═════ Vorliegender Textauszug
Die mittelenglische Versnovelle Sir Orfeo wurde im frühen vierzehnten Jahrhundert von einem unbekannten Autor verfasst. Das Lai entstand aufgrund einer verlorenen Fassung eines bretonischen Autors. Es erzählt die Geschichte von König Orfeo und seiner Gemahlin Heurodis (später auch als Euridice), auf der auch die Oper Orfeo ed Euridice basiert.[1]

Handlung

Orpheus holt Euridice aus dem Feen- oder Totenreich zurück

Sir Orfeo ist ein mächtiger König, der einem göttlichen Geschlecht entstammt. Er ist der Herrscher über die Stadt „Traciens“. Er gilt als tugendhafter Ritter und vorzüglicher Harfenspieler. Seine Gemahlin Heurodis überstrahlt mit ihrer Anmut und Schönheit alle irdischen Frauen.
══════════
═════ Bereitgestellte Einträge
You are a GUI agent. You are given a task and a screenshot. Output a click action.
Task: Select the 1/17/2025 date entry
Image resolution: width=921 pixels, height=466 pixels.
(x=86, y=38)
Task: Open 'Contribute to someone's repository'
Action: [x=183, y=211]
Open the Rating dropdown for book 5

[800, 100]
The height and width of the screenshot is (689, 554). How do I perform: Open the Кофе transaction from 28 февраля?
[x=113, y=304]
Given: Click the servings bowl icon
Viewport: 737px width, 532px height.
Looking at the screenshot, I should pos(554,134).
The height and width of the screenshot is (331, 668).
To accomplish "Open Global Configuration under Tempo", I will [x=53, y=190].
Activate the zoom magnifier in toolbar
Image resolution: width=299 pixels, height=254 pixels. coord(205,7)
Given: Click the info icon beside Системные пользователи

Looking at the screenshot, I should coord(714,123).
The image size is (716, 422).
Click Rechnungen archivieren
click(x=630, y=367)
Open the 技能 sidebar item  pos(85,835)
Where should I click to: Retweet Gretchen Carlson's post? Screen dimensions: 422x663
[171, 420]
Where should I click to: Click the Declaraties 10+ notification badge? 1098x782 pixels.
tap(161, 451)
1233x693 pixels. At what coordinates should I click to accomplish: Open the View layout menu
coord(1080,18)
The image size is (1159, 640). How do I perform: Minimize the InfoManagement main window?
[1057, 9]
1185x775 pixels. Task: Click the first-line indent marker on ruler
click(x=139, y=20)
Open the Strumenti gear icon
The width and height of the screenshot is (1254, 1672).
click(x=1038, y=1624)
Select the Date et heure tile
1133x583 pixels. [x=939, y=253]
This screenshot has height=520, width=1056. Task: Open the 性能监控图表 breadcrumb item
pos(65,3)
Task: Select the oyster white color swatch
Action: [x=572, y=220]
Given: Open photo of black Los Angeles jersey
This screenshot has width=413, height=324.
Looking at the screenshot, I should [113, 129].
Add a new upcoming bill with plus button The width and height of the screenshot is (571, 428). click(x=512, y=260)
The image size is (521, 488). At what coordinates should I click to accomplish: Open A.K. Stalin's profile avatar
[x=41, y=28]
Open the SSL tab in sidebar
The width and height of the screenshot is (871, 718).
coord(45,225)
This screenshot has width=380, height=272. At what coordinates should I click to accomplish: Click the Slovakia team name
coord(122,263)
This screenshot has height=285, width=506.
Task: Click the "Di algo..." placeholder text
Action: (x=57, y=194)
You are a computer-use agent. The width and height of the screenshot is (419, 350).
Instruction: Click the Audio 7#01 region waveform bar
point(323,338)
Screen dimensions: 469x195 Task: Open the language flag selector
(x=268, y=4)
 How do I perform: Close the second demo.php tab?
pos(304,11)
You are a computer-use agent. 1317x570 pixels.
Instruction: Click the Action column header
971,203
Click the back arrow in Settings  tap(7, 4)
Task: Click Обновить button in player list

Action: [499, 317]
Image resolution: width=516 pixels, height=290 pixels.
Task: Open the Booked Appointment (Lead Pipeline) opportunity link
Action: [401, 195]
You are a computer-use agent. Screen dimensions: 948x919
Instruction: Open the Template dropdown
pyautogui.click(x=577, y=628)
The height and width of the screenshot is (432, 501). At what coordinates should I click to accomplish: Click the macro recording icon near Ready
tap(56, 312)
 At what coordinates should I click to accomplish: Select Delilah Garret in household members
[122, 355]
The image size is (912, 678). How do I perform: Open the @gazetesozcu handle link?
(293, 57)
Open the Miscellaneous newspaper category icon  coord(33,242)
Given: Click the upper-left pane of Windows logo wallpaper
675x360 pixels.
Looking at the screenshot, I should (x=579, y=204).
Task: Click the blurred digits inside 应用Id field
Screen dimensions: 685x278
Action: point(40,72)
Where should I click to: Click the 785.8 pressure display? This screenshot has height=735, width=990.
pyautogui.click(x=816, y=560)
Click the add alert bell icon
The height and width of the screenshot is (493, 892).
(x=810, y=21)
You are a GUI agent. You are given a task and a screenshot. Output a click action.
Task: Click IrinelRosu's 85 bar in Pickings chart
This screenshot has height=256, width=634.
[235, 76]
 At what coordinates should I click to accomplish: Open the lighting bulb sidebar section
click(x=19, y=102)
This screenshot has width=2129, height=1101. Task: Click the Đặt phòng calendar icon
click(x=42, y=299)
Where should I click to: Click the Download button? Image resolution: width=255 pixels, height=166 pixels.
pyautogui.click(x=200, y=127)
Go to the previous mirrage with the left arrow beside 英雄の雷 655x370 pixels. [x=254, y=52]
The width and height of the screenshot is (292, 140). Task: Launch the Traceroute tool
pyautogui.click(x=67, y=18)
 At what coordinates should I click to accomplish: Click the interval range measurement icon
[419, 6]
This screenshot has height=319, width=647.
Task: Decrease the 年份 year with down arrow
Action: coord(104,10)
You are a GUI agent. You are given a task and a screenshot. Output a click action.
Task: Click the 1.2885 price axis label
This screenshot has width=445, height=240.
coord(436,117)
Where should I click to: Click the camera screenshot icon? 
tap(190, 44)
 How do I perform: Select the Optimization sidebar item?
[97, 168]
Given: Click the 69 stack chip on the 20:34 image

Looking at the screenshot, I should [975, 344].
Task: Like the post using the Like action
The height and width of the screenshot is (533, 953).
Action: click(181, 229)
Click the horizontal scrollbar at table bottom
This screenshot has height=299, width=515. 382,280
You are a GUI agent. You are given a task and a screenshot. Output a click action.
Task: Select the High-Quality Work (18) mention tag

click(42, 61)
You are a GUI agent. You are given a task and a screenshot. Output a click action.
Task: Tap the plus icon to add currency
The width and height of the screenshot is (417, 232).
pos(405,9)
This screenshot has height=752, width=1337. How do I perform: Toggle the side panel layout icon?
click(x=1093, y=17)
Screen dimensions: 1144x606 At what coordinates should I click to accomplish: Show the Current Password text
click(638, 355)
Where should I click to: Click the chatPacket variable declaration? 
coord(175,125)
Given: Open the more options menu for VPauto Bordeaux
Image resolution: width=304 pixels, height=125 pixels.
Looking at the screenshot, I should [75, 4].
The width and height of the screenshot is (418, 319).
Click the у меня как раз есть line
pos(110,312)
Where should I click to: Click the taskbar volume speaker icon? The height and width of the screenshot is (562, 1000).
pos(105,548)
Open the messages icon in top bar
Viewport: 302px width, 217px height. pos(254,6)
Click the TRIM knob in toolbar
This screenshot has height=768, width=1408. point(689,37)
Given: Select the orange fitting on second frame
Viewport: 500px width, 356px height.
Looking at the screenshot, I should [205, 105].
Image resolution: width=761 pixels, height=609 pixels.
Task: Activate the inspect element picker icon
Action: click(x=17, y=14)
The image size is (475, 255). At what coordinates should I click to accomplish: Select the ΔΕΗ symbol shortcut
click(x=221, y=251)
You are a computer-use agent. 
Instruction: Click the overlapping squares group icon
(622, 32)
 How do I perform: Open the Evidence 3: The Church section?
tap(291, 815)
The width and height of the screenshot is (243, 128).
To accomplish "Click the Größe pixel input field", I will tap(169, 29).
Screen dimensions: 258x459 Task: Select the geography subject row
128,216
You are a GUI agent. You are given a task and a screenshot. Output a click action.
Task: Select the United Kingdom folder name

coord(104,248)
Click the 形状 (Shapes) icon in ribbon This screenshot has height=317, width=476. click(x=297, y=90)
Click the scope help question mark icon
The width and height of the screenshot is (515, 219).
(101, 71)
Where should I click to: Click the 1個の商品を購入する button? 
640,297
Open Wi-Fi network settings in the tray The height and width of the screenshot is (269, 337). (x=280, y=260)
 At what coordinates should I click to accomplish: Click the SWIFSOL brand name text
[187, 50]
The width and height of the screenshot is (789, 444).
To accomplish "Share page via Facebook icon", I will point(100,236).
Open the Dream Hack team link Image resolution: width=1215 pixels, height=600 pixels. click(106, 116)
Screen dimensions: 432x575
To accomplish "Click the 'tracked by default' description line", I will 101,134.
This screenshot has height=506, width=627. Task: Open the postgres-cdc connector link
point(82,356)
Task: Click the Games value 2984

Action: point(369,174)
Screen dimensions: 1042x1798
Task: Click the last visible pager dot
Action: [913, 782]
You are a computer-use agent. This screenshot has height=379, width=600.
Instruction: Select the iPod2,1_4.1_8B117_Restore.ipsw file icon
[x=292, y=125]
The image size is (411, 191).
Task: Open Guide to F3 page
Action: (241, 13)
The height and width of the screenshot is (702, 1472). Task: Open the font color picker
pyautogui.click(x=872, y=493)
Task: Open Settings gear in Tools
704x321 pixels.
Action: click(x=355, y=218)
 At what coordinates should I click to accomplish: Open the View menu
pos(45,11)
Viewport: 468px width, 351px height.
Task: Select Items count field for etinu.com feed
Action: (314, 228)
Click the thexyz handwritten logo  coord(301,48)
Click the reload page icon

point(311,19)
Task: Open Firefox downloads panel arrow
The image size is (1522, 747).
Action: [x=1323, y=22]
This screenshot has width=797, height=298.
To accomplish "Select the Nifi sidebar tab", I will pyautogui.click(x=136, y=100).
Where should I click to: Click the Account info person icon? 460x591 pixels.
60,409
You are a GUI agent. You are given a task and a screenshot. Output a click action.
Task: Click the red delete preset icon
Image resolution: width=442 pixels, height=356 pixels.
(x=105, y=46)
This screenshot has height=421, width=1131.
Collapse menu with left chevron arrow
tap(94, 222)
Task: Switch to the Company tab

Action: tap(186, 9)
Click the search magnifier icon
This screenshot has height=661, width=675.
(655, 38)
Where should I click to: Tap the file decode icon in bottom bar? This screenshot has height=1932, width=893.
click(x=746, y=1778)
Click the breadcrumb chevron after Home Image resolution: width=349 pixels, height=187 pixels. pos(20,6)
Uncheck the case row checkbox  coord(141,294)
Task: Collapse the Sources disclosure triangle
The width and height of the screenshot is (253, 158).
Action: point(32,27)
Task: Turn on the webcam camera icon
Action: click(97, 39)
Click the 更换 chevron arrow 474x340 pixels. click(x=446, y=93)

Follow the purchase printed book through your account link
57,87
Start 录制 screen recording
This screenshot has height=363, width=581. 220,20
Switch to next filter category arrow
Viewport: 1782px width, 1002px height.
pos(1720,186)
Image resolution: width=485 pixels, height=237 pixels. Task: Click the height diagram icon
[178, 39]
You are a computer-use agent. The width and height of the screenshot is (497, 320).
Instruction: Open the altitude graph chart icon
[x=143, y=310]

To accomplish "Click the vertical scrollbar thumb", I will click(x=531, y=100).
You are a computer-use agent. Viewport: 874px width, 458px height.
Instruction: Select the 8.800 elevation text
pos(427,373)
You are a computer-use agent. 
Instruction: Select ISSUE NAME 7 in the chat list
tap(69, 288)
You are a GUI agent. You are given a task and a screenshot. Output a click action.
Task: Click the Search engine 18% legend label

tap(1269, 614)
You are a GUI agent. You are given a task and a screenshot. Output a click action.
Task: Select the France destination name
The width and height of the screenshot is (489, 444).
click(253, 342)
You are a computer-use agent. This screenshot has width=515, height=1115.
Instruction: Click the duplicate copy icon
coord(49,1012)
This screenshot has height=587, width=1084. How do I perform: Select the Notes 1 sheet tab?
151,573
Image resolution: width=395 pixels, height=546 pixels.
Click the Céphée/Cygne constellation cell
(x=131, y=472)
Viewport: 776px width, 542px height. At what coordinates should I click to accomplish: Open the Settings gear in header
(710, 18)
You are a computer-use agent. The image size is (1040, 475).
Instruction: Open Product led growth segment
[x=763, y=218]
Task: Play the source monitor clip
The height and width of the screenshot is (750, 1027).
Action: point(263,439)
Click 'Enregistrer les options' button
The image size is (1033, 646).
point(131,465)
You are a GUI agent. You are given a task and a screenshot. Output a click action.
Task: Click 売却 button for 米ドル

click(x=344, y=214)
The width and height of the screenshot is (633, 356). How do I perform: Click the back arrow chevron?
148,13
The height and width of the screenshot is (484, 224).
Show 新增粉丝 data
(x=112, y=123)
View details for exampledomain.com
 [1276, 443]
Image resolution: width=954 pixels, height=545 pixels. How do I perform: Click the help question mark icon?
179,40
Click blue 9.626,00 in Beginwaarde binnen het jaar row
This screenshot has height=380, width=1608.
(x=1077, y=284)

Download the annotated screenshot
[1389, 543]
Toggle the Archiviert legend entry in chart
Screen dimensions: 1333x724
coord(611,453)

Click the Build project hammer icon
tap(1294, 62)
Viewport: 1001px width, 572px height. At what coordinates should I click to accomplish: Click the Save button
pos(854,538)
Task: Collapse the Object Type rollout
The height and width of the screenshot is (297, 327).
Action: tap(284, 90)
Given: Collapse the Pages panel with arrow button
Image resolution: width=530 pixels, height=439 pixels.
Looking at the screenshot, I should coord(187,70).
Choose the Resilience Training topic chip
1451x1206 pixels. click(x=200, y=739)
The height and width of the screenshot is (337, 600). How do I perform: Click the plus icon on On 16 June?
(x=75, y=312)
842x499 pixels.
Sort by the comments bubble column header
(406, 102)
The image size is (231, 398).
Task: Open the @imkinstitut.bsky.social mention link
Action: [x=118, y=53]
══════════
## Gestellte Aufgabe 1
Geben Sie den Absatz „Sir Orfeo ist ein mächtiger König“ aus dem Textauszug über Sir Orfeo als knappe Stichpunktliste wieder und behalten Sie dabei seine wesentlichen Angaben bei.
## Gestellte Aufgabe 2
Nehmen Sie den Textauszug über Sir Orfeo auf und setzen Sie die Schilderung der Handlung im Anschluss an den letzten Satz fort.

## Lösung der Aufgabe 1
- Sir Orfeo: mächtiger König göttlicher Abstammung
- Herrscher über die Stadt „Traciens“
- gilt als tugendhafter Ritter und vorzüglicher Harfenspieler
- seine Gemahlin Heurodis übertrifft alle irdischen Frauen an Anmut und Schönheit

## Lösung der Aufgabe 2
An einem schönen Tag im Mai geht die Königin mit ihren Kammerdienerinnen im Garten spazieren und legt sich zum Ruhen unter einen Baum. Sie schläft ein und erwacht nach einer langen Zeit schreiend und weinend und beginnt, sich das schöne Antlitz mit ihren Fingernägeln zu zerkratzen. Die Dienerinnen holen Hilfe herbei und Sir Orfeo versucht zu ergründen, was vorgefallen ist. Heurodis erzählt ihm schließlich, dass sie einen schrecklichen Traum hatte, in dem sie von einem unbekannten König entführt und in sein Reich verschleppt worden war. Dieser hatte sie im Traum aufgefordert, sich am nächsten Tage erneut an diesem Ort einzufinden, damit er sie real mit zu sich nehmen könne, und wenn sie sich weigere, mit ihm zu gehen, würde sie hart bestraft werden.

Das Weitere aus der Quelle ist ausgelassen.